Dr. Jeanette Boudreau is the scientific director at the Beatrice Hunter Cancer Research Institute and an associate professor at Dalhousie University in Halifax, who has held a Terry Fox New Investigator Award since 2019. As her project wraps up, we spoke with her to further understand the impact the award has had on her research and scientific career.
TFRI: CAN YOU PLEASE REMIND US OF WHAT THE MAJOR GOALS OF YOUR PROJECT WERE?
JB: One of the main goals of our lab is to see if Natural Killer cells (NK cells), which are important players in our immune system and have proven to have cancer-fighting potential, can be used as or in immunotherapies for ovarian cancer. To do that, we first needed to understand how NK cells interact with tumours and map the signals that could be exploited by NK cells to recognize and attack high-grade serous carcinoma (HGSC). This last part was a big portion of my Terry Fox New Investigator Award.
TFRI: WHAT ARE SOME OF THE MAJOR FINDINGS/ADVANCES YOU'VE BEEN ABLE TO MAKE AS PART OF YOUR NI PROJECT?
JB: One of our major breakthroughs has been identifying a panel of markers that can be used to define NK cells clearly, differentiating them from closely related cells like monocytes or innate lymphoid cells. With this, we can clarify confusion that has existed around the role of NK cells in ovarian cancer.
- We designed a multiplex immunohistochemistry staining panel to ascertain the role of NK cells in ovarian cancer. With this, we can measure infiltration not only of NK cells, but also of macrophages and T cells, two cell subtypes that are already known to predict good prognosis for patients with ovarian cancer. Using digital pathology and machine learning (backed by a board-certified pathologist), we segregated cells and tissues, and devised strategies to quantify how they interact and relate spatially, basically creating a map of where these cells are located and how they interact with each other in the tumour microenvironment. We then identified patterns of cell clustering in that map to predict outcomes for patients with ovarian cancer.
In a parallel set of studies, we have been investigating how the genetic changes that exist in ovarian cancer predict their interactions with immune cells, particularly NK cells.
- There are major mutations identified in high- grade serous ovarian cancer: BRCA1, BRCA2, TP53 and PTEN to name a few. With animal models and bioinformatics analysis, we have begun to understand that these mutations correspond with different interactions with immune mechanisms. Collectively, the interpretation of this is that bioinformatics and biopsy assessments could set the stage for effective (NK-based) immunotherapies for ovarian cancer. In fact, they suggest that immunotherapies will need to be tailored to the specific immune landscapes of these tumours.
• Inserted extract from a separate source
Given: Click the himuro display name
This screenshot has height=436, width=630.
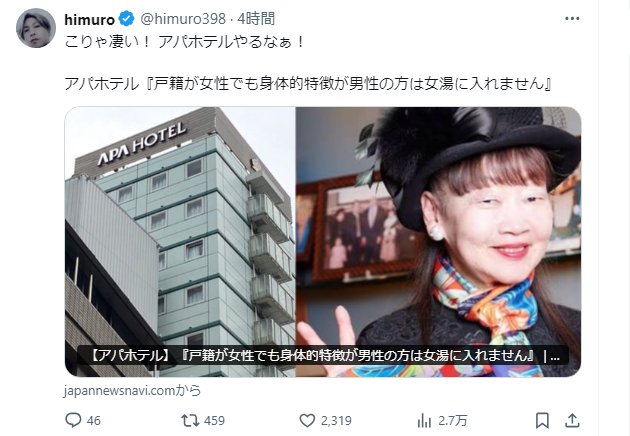Looking at the screenshot, I should coord(90,19).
TFRI: WHAT FORESEEABLE IMPACT COULD THESE DISCOVERIES HAVE ON OVARIAN CANCER PATIENTS?
JB: Existing immunotherapies have only been effective in a small subset of patients with ovarian cancer. Our work is revealing the pieces that need to be in place to potentially use NK cells to effectively target this deadly disease. With an increased understanding, we can devise strategies to affect the best immune response in each patient (or identify patients unlikely to benefit from immunotherapy, and direct different approaches to treatment).
In general, and certainly for NK cell-based treatments, immunotherapies are less toxic than traditional approaches to treatment (i.e., chemotherapy and radiation). Ovarian cancer, particularly HGSC, has a high rate of recurrence and ultimately leads to death in about half of all patients. Identifying how immunotherapy can be integrated into the treatment of patients may enhance quality of life, or perhaps lead to better disease management. The tools to do this are already in place: we are identifying how best to apply these tools for the best outcomes in patients.
TFRI: LET’S SWITCH AWAY FROM THE SCIENCE FOR A MOMENT: WHAT IMPACT HAS THE NEW INVESTIGATOR AWARD HAD ON YOUR CAREER?
JB: I’m Canadian and completed all my studies here, up until my post-doc. I went to the United States to study at that point, and then returned home when I started my laboratory. This put me in an interesting position: I didn’t have as extensive a Canadian network as someone domestically trained might have had, and my lab was in Halifax, away from the major centres where immunotherapy is being done.
The TFRI NI award gave me the opportunity to establish collaborations and build a network that continues to expand, lasting beyond the tenure of the award. We have established workflows and working groups that we are now using to apply for further funding from TFRI and other agencies, and my exposure as a Terry Fox New Investigator has given me the confidence to start building cell therapy programs in Halifax.